As a Ventura County Supervisor, Parks has helped grow the County reserve fund from 0% to 13% since joining the Board. She sets policy on the Board of Supervisors, and as a member of the Santa Monica Mountains Conservancy, Air Pollution Control Board, Southern California Association of Governments, Clean Power Alliance, Ventura County Regional Energy Alliance, Ventura County Behavioral Health Advisory Board, California State University Channel Islands Site Authority, Ventura Local Agency Formation Commission, Ventura County Transportation Commission, Ventura County Fire Protection District, Ventura County Watershed Protection District, and Ventura County Public Financing Authority.
Parks’ accomplishments as a Supervisor include organizing several county-wide Senior Summits to plan for the growing senior adult population. She has brought funding for job training programs, therapeutic services for disabled youth, increased access to services for veterans, and established a jail task force that reduced recidivism for people with mental illness. In 2018, she helped start Growing Works, an innovative plant nursery providing job training, employment, and horticultural therapy to people with mental health challenges. She has also taken a leadership role in providing transportation alternatives that have reduced congested roadways, including leading the effort to help college students with free bus fare, and starting the Kanan Shuttle, a free popular bus route with students and residents in Oak Park. Along with Thousand Oaks Councilmember, Claudia Bill-de la Peña, she co-chaired of the Santa Monica Mountains Bicycle Tourism Roundtable that led to a bike lane she championed installed on Potrero Road in Hidden Valley.
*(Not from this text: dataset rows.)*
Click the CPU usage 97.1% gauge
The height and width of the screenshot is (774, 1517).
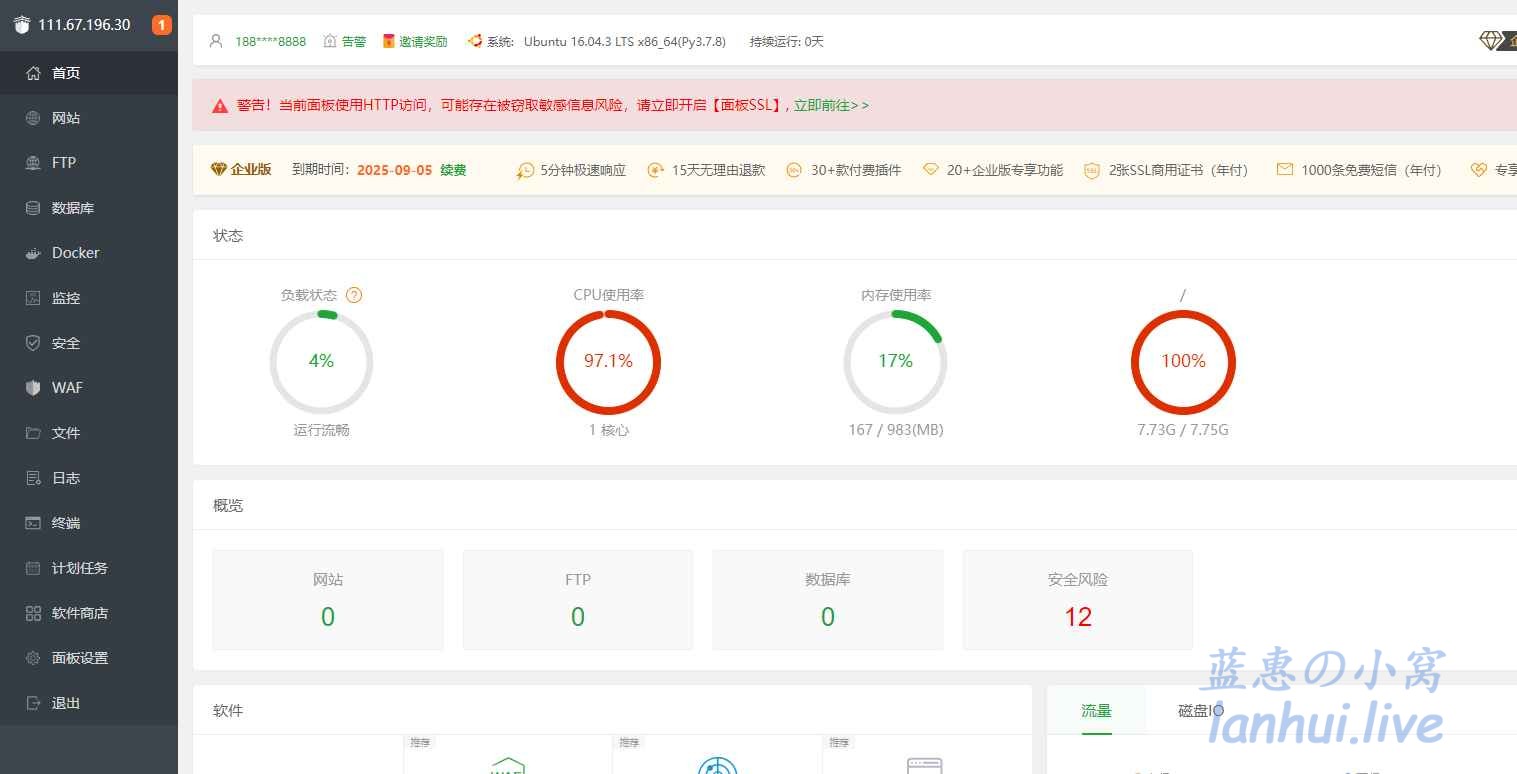608,361
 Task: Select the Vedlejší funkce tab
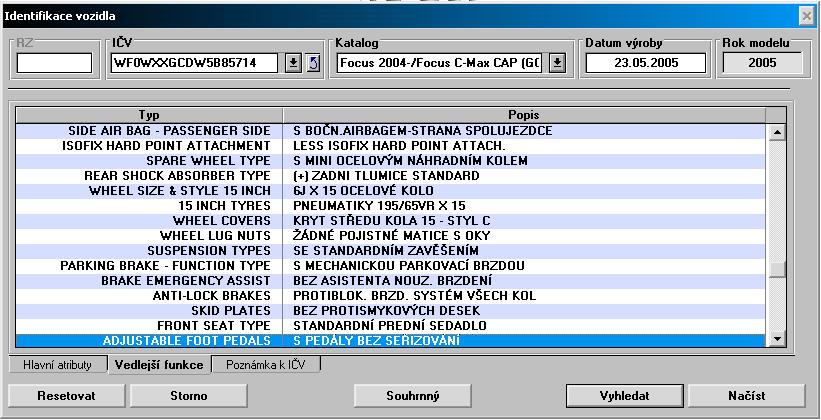tap(160, 365)
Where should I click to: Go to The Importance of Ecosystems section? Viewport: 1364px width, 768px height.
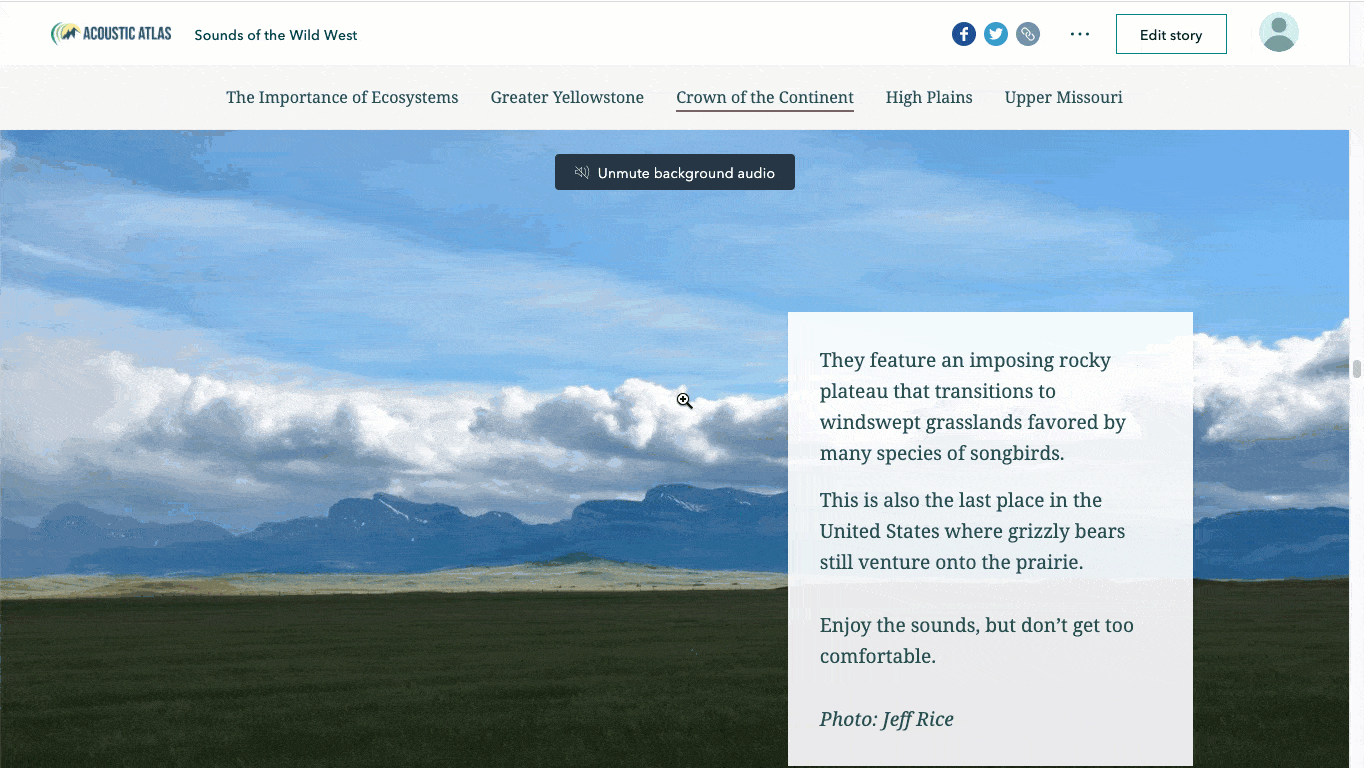point(342,97)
She organized a 'Unity in the Community' event to promote peace, respect, and acceptance in response to anti-Semitic graffiti and hate messages found in Oak Park, Agoura Hills and Newbury Park.
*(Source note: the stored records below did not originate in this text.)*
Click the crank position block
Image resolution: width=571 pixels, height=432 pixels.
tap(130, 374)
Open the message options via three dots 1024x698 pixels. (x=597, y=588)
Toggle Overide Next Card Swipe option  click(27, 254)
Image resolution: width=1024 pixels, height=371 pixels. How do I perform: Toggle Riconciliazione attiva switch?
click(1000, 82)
She fought to protect the public from harmful pollutants and developed County guidelines that require testing water and soil near the contaminated Boeing Santa Susana Field Laboratory (aka Rocketdyne). She opposed a federal proposal for new off-shore drilling. As a member of the Santa Monica Mountains Conservancy, she is helping to lead an effort to provide a wildlife bridge at Liberty Canyon. In early 2019, she initiated a first of its kind wildlife corridor overlay zone that was added into Ventura County’s General Plan to protect major linkages for wildlife migration. Parks set a goal to plant two million trees in unincorporated areas by 2040, with the County of Ventura planting 1,000 trees a year.
She has been honored with the "2019 National Phoenix Award" for disaster recovery by the U.S. Small Business Administration, "Justice for Victims Award" by the Ventura County District Attorney's office, “Environmental Hero Award, 2017” by the Sierra Club Los Padres Chapter, a 2017 Santa Monica Mountains Fund (SAMO) Honoree, “Paul Harris Fellowship Award” by the Rotary Club of Thousand Oaks Sunrise, the Las Virgenes Homeowners Federation “2012 Citizen of the Year Award,” the Carla Bard “Environmental Integrity in Public Service Award” from the Environmental Defense Center, the “Walk the Talk Award” from Heal the Bay, the “Edward L. Masry Integrity in Community Service Award,” and was the 2014 Honorary Chair of the annual National Alliance on Mental Illness (NAMI) Walk.
2012 Congressional Election
Parks launched her campaign for the newly redrawn California's 26th congressional district in January 2012, following the announcement that Republican Congressman Elton Gallegly would not seek re-election. With the open primary, where the top two candidates advance to the November elections regardless of political party affiliation, Parks re-registered as 'no party preference' to be independent of the polarizing political parties. The Los Angeles Times endorsed Linda Parks over the other 5 candidates running for the 26th California Congressional District. Though she won the popular vote in her 2nd Supervisorial District, she lost in the larger 26th Congressional District.
Parks has the distinction of having had hundreds of thousands of dollars spent in campaigns against her by both parties, the Republican Party in 2010 and the Democratic Party in 2012.